As a film festival that has always been interested in progressive methods of storytelling, the Bucheon International Fantastic Film Festival (Bifan) is opening its seventh edition of Beyond Reality, a showcase of XR works from around the world.
“This year’s showcase reflects the changes after the coronavirus pandemic,” says Bifan’s XR curator Jay Kim, who has travelled the globe to programme this year’s selection.
“Because of the virus, everything happened online, virtually. Now that we are in a post-pandemic or endemic situation, the passion and interest in offline has exploded so exhibitions like this and performances are doing very well these days.

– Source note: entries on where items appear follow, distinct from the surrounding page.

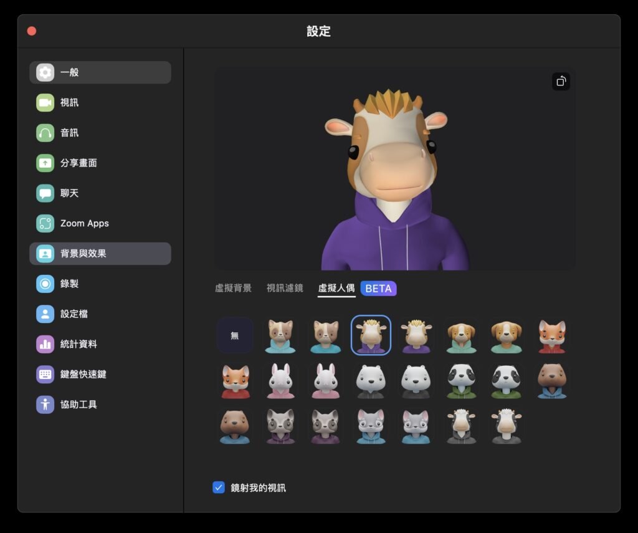Viewport: 638px width, 533px height.
Task: Choose the first fox avatar in red hoodie
Action: pos(551,335)
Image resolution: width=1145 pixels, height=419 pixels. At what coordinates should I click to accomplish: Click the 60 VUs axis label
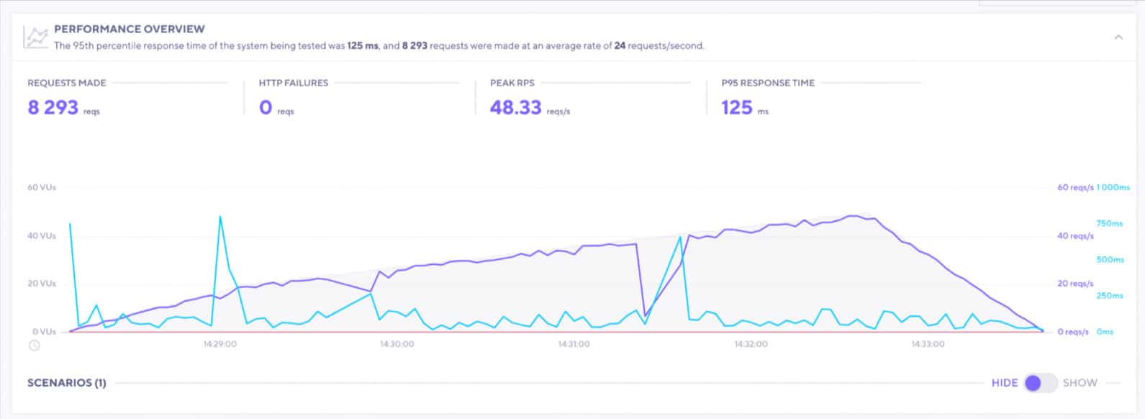click(42, 187)
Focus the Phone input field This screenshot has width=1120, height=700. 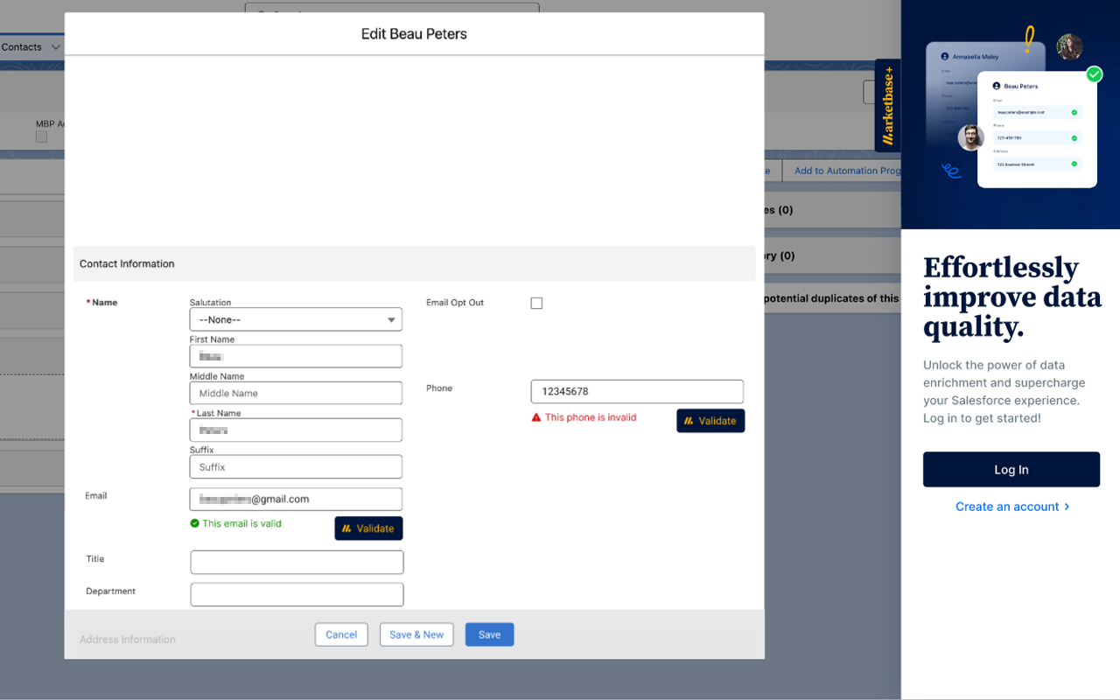point(637,391)
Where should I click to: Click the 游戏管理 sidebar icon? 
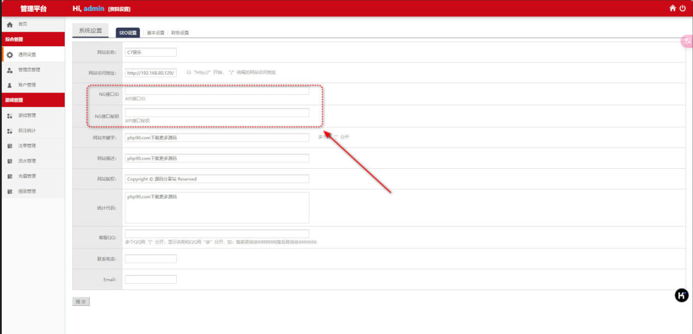pyautogui.click(x=10, y=116)
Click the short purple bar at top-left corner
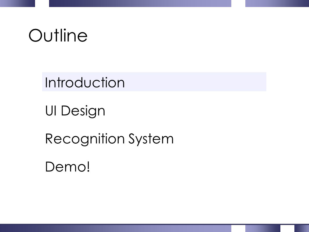The height and width of the screenshot is (232, 309). [x=18, y=3]

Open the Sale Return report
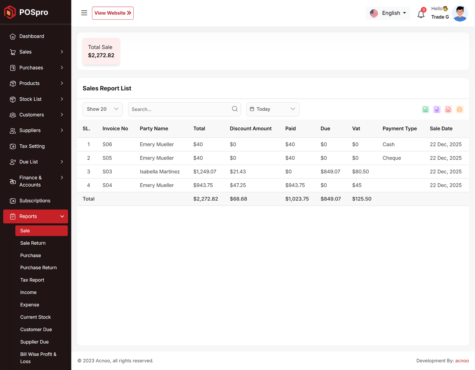[33, 243]
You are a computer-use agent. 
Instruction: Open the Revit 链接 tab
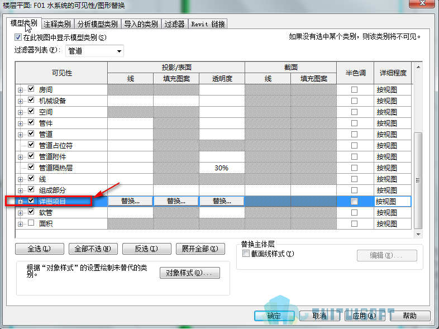(208, 24)
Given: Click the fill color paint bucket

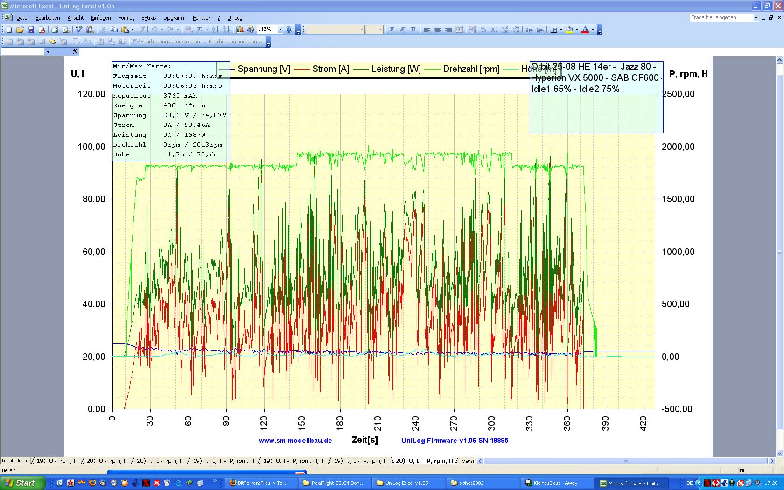Looking at the screenshot, I should tap(569, 29).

“On the other hand, during the pandemic, the sense for new media and virtual [reality] have become embodied in people. For instance, walking inside a virtual space or actively having interactions and having several people experience it simultaneously and not as before, when it had to be an individual experience - now it can be a group, social experience and the content is moving that way.”

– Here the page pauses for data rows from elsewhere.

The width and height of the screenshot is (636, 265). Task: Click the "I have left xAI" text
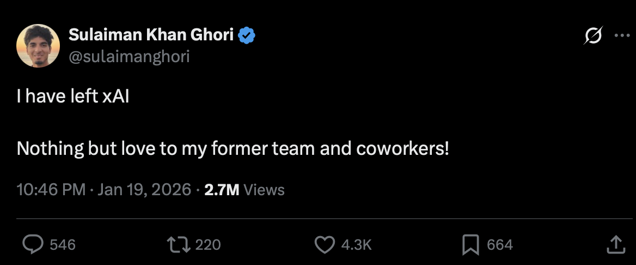click(73, 97)
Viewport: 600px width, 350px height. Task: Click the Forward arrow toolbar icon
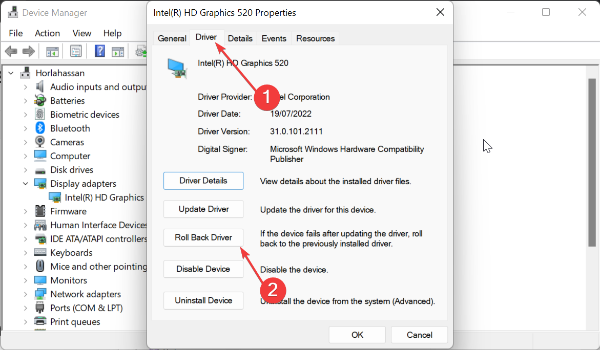[29, 51]
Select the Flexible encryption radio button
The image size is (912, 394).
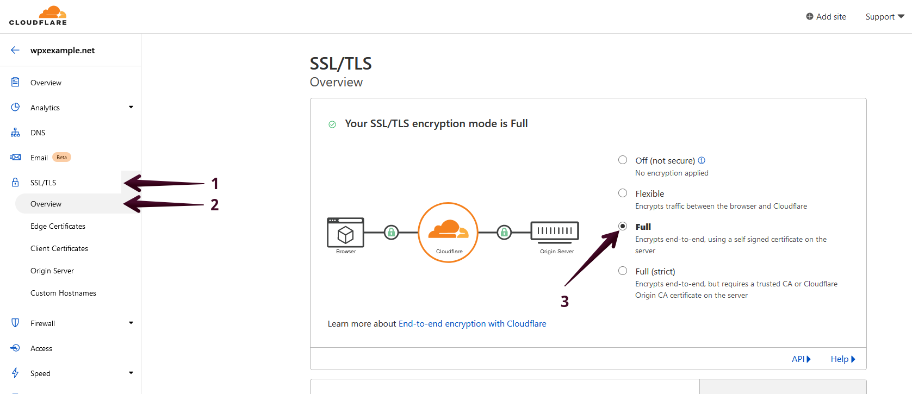[x=623, y=193]
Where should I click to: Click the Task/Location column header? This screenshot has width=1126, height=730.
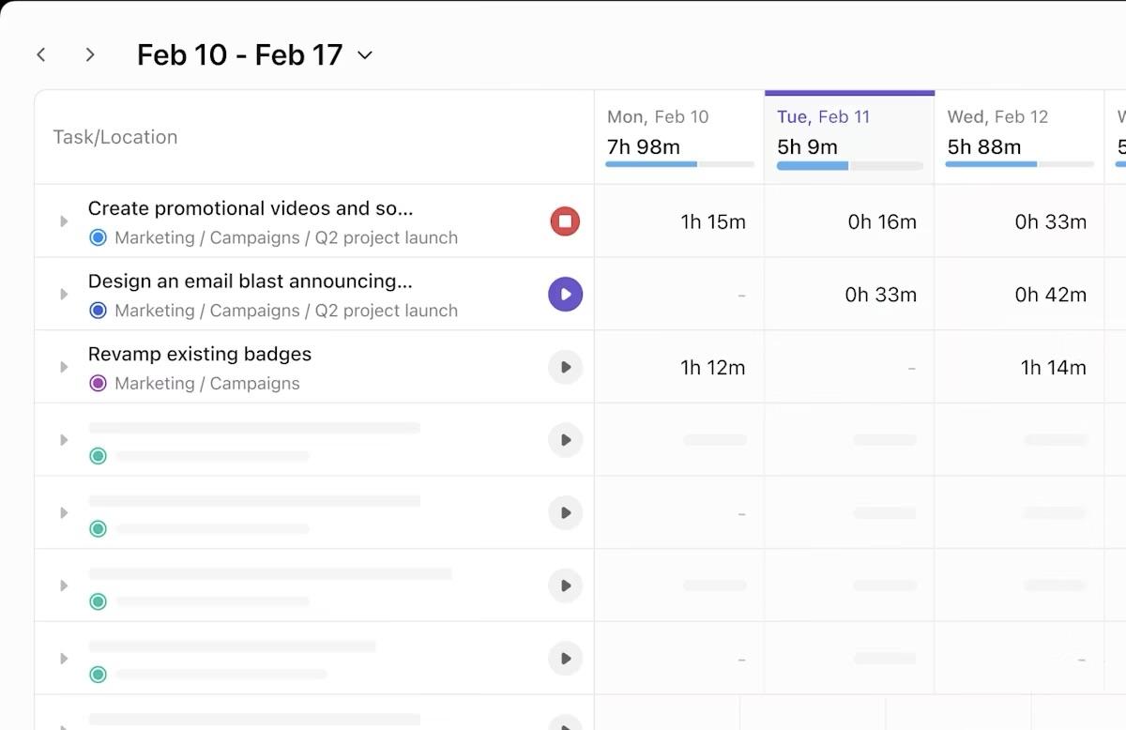point(115,136)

Beyond Reality features 42 titles this year with an additional five amateur titles created in the Unity Challenge workshop that Bifan partners on with the cross-platform engine Unity.
The not-to-be-missed piece of the programme is Augmented Shadow: Chasing Stars In Shadow, directed by visual artist and engineer Moon Joon Yong.
Set up in an spacious tent outside the Korea Manhwa Museum, the piece uses Augmented Reality (AR) tech but seems like Virtual Reality (VR) in the sense that the viewer can be fully surrounded by the images and have an interactive experience inside the piece.
A viewer will take a real lantern into the space, joining in the movement of the animation, free to explore what’s going on inside. When one of the shadow characters waves at them, the user is meant to point their lantern at them. The character will then “grab” a ball of light coming from the lantern and plant it in the ground or hang it on a wall to open new images that grow and flow around the installation to music.
“You are taking light and communicating with the shadows, and in the process creating a story,” says Kim of Augmented Shadow. “At the end of it, we’ve had people tearing up as they wave at or try to follow the departing shadows.
“Before, pieces were closer to media art and didn’t have stories. But this artist has added storytelling in his piece and the balance of that with technology is very well done. Audiences don’t have to use headsets so they can experience it in much more comfort, too.”
Although Kim mostly brings home celebrated XR works from festivals overseas for local audiences to enjoy, this is one of the Korean pieces he believes will take off internationally. “There aren’t that many of this kind of work in the world so it’s a Bifan discovery and overseas interest is already high,” he says.
Other Korean works of note include 5.25 Squared Meters, directed by Kim Kyungmook (Stateless Things). The title refers to the size of the prison cell in which Kim spent time as a conscientious objector when he refused mandatory military service. Another is Kwon Hayoun’s VR project Kubo Walks The City, in which viewers get to explore an animated version of the streets of 1920s Japanese-occupied Seoul as the novelist Kubo – a character in a modern Korean short story – narrates his thoughts.
The festival has this year secured a grant from the Korean Foundation for the Advancement of Science and Creativity (KOFAC) to showcase science-related works including those dealing with nature and the environment as well as science fiction.
The nine titles in the Beyond Science section include Korean director Tae Yeun Kim’s Helpless, which invites viewers into a virtual reality space to experience how plants respond to pain, and Myriad. Where We Connect | VR Experience, a work from Germany that follows animals as they migrate across vast distances. Directed by Dirk Hoffmann, Lena Thiele and Sebastian Baurmann, the project was previously selected for the 2021 Venice VR Expanded section.
Last year, with people unable to travel due to Covid-19 quarantine measures, the Beyond Reality programme made use of the nearly empty Incheon International Airport for its exhibits. This year, with vaccination rates up and people more willing to move around locally as well as internationally, the programme is taking place at venues around the festival centre - at the Korea Manhwa Museum and at Hyundai Department Store’s Jung-dong branch.